OK, found a way to demonstrate there is a memory leak in the openssl stuff... using the old code (in issue111_3 branch)
vi Makefile # ... add --leak-check=full to valgrind line.
make
make test_shim_post
make trust_but_verify # might have to run two or three times... timing issue.
make trust_but_verify
there was a local_post.conf file missing that is needed by trust_but_verify. by invoking test_shim_post first, it finds that file and runs properly... leading us to reports of bytes being lost in the ssl library:
==2712403== 1 bytes in 1 blocks are indirectly lost in loss record 1 of 14
==2712403== at 0x4846828: malloc (in /usr/libexec/valgrind/vgpreload_memcheck-amd64-linux.so)

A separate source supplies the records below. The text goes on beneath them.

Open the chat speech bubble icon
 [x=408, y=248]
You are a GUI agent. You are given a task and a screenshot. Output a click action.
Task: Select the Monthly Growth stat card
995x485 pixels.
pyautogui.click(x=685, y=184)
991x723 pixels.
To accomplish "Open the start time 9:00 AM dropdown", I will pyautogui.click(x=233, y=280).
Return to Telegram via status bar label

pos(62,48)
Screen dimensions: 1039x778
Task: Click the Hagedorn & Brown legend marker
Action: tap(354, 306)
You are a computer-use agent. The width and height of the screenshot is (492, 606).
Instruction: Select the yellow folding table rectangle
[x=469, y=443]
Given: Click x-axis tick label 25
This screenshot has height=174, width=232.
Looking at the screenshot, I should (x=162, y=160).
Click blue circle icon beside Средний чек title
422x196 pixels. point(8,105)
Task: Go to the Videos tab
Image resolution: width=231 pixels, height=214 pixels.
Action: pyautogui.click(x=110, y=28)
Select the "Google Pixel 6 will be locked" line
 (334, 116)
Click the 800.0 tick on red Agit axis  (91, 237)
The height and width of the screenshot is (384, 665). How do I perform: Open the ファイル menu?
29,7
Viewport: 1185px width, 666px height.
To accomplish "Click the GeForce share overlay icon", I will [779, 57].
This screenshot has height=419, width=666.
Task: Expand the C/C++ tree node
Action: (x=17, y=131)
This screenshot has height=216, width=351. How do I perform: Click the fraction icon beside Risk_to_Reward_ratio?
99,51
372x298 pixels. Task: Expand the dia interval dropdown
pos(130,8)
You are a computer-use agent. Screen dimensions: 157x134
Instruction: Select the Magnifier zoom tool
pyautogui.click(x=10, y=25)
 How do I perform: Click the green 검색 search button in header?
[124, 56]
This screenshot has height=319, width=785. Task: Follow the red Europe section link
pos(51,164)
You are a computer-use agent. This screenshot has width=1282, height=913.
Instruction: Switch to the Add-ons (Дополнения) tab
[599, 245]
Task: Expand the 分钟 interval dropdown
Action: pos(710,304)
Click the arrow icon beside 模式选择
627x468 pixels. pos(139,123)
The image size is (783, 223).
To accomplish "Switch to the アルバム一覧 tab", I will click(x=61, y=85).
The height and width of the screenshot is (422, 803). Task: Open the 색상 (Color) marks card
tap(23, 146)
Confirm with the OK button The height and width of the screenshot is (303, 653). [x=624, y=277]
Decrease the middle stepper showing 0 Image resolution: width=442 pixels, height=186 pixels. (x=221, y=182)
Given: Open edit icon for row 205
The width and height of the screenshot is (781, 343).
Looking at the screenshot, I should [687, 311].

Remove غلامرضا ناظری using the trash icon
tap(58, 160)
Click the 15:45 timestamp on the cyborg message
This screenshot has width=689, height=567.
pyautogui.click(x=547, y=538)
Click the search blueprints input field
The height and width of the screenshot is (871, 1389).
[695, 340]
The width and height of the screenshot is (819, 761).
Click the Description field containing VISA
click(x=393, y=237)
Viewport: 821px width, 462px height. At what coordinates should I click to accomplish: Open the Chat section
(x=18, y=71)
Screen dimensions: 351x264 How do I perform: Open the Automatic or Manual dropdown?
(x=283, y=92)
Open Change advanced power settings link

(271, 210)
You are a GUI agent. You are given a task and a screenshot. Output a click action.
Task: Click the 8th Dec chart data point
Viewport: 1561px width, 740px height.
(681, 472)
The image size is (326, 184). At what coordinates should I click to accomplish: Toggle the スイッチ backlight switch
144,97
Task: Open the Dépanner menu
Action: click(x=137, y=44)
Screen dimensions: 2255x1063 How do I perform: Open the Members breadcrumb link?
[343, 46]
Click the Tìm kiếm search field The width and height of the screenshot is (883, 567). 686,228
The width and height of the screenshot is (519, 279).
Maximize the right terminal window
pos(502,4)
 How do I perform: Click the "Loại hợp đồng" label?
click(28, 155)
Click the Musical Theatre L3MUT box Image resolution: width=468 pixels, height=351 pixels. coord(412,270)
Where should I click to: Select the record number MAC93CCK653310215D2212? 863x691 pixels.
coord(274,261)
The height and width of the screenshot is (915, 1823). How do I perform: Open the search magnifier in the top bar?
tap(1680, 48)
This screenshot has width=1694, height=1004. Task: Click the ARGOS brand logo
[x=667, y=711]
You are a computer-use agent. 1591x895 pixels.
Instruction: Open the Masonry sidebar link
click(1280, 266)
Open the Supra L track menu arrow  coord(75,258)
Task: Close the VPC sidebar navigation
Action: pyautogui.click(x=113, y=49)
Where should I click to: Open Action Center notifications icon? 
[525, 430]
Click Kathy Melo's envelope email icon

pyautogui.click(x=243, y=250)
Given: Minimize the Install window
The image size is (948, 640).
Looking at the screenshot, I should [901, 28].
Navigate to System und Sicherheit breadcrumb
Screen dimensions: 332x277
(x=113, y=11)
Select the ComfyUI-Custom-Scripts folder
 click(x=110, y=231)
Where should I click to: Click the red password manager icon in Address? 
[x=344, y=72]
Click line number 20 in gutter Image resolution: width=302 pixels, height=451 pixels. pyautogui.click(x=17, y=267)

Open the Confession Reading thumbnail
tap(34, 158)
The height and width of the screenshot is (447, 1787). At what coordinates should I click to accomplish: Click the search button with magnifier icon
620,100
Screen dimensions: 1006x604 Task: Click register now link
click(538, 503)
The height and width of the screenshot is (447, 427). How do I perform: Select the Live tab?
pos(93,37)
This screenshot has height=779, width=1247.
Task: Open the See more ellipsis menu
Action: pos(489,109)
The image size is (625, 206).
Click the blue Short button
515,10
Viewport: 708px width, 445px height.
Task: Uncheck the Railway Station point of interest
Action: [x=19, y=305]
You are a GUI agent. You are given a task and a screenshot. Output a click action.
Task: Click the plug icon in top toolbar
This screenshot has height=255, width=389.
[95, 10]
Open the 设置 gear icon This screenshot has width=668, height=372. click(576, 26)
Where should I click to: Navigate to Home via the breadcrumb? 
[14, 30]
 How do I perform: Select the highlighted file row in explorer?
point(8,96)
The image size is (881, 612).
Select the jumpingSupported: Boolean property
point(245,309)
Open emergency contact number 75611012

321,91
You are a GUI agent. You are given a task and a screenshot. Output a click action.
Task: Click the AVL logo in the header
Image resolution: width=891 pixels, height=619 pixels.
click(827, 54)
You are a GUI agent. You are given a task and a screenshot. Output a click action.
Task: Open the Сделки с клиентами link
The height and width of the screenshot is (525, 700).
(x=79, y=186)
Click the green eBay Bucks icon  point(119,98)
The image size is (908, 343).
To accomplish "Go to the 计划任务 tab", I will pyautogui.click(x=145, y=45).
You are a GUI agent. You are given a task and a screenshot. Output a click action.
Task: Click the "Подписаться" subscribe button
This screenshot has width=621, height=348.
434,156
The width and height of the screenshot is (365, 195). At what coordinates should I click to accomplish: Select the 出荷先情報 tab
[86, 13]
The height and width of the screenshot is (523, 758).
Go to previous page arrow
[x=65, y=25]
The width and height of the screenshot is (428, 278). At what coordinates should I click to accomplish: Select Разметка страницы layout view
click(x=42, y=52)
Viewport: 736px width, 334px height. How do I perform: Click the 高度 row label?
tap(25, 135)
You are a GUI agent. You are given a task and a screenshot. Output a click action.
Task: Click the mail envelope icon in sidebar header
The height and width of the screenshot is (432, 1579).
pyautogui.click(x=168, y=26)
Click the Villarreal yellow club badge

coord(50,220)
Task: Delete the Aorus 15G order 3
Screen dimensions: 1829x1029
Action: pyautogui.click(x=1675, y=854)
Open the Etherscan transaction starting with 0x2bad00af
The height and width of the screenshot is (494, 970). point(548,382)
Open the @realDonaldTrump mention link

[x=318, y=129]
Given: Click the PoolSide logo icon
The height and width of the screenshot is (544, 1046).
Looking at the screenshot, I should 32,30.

==2712403== by 0x5227270: ??? (in /usr/lib/x86_64-linux-gnu/libcrypto.so.3)
==2712403== by 0x521754F: ??? (in /usr/lib/x86_64-linux-gnu/libcrypto.so.3)
==2712403== by 0x52171E6: ??? (in /usr/lib/x86_64-linux-gnu/libcrypto.so.3)
==2712403== by 0x5226F96: ??? (in /usr/lib/x86_64-linux-gnu/libcrypto.so.3)
==2712403== by 0x5217337: ??? (in /usr/lib/x86_64-linux-gnu/libcrypto.so.3)
==2712403== by 0x52176D8: ??? (in /usr/lib/x86_64-linux-gnu/libcrypto.so.3)
==2712403== by 0x51F2804: ??? (in /usr/lib/x86_64-linux-gnu/libcrypto.so.3)
==2712403== by 0x51F2AE3: ??? (in /usr/lib/x86_64-linux-gnu/libcrypto.so.3)
==2712403== by 0x51DB7E1: EVP_MD_fetch (in /usr/lib/x86_64-linux-gnu/libcrypto.so.3)
==2712403== by 0x51DC090: ??? (in /usr/lib/x86_64-linux-gnu/libcrypto.so.3)
==2712403== by 0x487B294: sr_set_sumstr (sr_util.c:854)
==2712403==
note that sr_util.c:854 is just: EVP_DigestInit_ex(ctx, md, NULL); This is repeated a number of times.
So... when this is called a couple of times, sometimes there is a core dump. What can I do about that?
oh... that commit replacing the usage of the openSSL stack? there is no leak with that f17b47753e49820d36195fa8b345a110c5b7d372
but it doesn't work on 18.04 (libssl-1.1 instead of 3.0.x), and it doesn't fix the crash. Hmm...
so one error in the tests, with a binary crashing. Don't know if it is the laptop, or the OS, or something in the environment... did a git bisection, and the issues is not new, it crashed in all versions going back three months.
looking at the log of the script itself:
no ideas what is special about this laptop... noting for later investigation.